With the new voice search algorithms, we will have a zero sum system where there is one answer to a question and every other answer becomes irrelevant.

 

For example, you might ask your virtual assistant technology: “Who is the best cosmetic dentist near me?” Then, the assistant will reply “I found a cosmetic dentist with 5 star reviews one mile away — would you like me to schedule you an appointment?”

 

With this example, there is no need for the number 2-10 search results!  There is one result and the virtual assistant can contact the business for you. “Rankings” as we know it will be a thing of the past.

 

It will be up to search marketers to understand the new “voice algorithms” so that we can figure out how to get our clients in front these new searchers. Mobile now accounts for over 50% of Google searches, and the use of voice search is increasing to boot.  It’s time for SEOs to start thinking beyond Google rankings and into the future of search algorithms with voice search.

 

John Leo Weber is the COO at Geek Powered Studios, a full service digital marketing agency in Austin, TX. John helps to craft the digital strategy for all Geek Powered clients and writes about marketing for a variety of publications across the web.

About Ashley Ward

Ashley Ward is a Corporate Speaker for SEMrush, an EPIC all-in-one tool designed to make life simpler for digital marketers. Ashley is passionate about helping businesses and individuals gain longterm ROI through teaching content marketing and social media tactics. With over 6 years in the digital marketing industry, Ashley brings first hand experience and case studies to inspire marketers around the world to better their strategies using the SEMrush platform and unique marketing tactics. She regularly speaks at workshops and conferences like Pubcon, RetailGlobal, SMS, and more. Ashley is also a contributing writer to industry blogs such as Search Engine Journal and AuthorityLabs.

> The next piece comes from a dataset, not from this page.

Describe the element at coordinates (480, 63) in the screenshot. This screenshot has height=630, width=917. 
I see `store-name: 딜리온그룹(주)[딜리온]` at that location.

Filed under: Internet Marketing

5 Comments

Jason Pelish

The coolest example of how structured data is making giant changes today is Google for Jobs. What’s best is how Google is making the carrot really sweet this time, making the structured data count more than ever. It’s job search interface is next-generation compared to the job board giants, making browsing jobs orders of magnitude more user friendly. Beyond that, in the actual results, you can see some AI decisions being made based on structured data when you get really specific, as a user, with job search terms.

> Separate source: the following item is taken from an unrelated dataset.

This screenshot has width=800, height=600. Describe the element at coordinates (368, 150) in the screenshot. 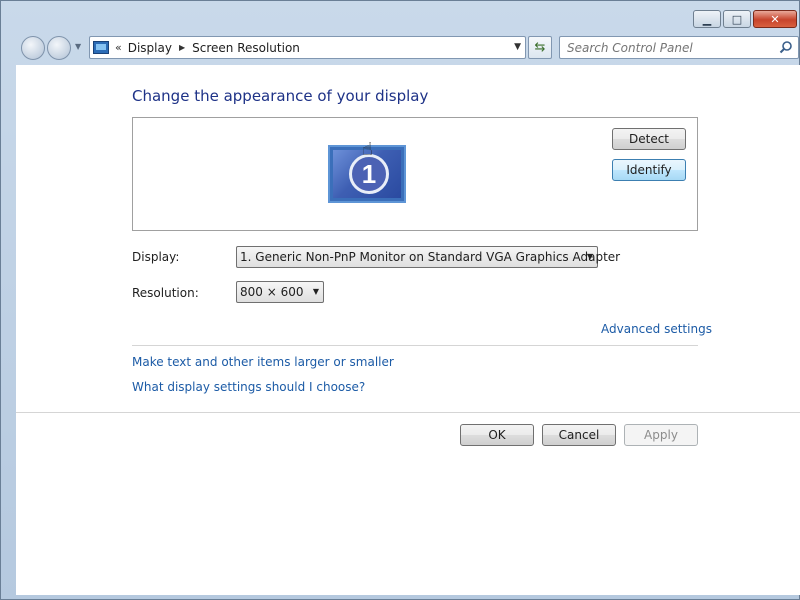

I see `hand-cursor-icon: ☝` at that location.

The other thing that’s really awesome about AI taking more of a role in search results, with or without structured data to work with is this: If I let a SME generate two pages of content in their own words things will be different than they are now. The future potential of it getting ranked is going to be a lot better than that same content’s potential in the past. SEO won’t be able to be gamed as easy, but that’s not bad for SEO experts, it’s actually good! You won’t have to revise your SME’s syntax as rigorously, and the relevance of the inbound links will matter so much more. That’s where we see the majority of the gaming going on now because the Page Rank algorithm has a long way to go. Page Rank will still be the foundation, but the connections will be weighted better, yet another layer of algorithm to make the search engineer’s job easier and capable of doing more.

Filip Zafirovski

Great article Ashely!

I want to ask you a question.

Do you think that at some point AI will affect white hat SEO in a negative way?

Kind regards,
Filip

Ashley Ward

I truly think only time will tell, Filip. People are still warming up to the idea of AI and the use of it will only grow with time, which means white hat SEO will need to adapt even more to voice search.